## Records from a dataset
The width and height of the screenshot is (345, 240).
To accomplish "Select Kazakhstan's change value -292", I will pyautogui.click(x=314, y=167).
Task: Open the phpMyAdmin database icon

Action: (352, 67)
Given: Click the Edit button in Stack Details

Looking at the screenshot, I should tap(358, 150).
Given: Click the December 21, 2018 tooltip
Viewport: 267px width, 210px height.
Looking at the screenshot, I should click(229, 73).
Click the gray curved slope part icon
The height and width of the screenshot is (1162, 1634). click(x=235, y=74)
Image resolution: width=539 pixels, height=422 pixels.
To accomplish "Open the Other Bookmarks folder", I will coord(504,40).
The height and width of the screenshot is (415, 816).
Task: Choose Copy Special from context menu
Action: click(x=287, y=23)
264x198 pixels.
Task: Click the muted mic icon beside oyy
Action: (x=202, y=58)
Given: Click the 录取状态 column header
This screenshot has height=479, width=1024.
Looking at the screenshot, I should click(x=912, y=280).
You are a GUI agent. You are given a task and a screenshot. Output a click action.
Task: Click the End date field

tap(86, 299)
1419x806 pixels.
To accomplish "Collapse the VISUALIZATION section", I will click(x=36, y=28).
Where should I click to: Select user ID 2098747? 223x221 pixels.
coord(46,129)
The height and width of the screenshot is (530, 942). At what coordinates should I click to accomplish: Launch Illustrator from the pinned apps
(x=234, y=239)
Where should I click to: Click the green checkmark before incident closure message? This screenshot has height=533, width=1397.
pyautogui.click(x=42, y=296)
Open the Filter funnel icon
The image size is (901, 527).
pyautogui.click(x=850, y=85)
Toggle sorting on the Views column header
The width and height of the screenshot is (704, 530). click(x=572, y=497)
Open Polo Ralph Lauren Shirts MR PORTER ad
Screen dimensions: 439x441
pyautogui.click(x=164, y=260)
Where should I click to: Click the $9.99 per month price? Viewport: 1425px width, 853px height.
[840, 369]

## Requirement
Print everything from the line that contains "Given: Click the 录取状态 column header" down to the line that contains "coord(46,129)", both lines included, with each line unchanged.

## Result of this exercise
Given: Click the 录取状态 column header
This screenshot has height=479, width=1024.
Looking at the screenshot, I should click(x=912, y=280).
You are a GUI agent. You are given a task and a screenshot. Output a click action.
Task: Click the End date field

tap(86, 299)
1419x806 pixels.
To accomplish "Collapse the VISUALIZATION section", I will click(x=36, y=28).
Where should I click to: Select user ID 2098747? 223x221 pixels.
coord(46,129)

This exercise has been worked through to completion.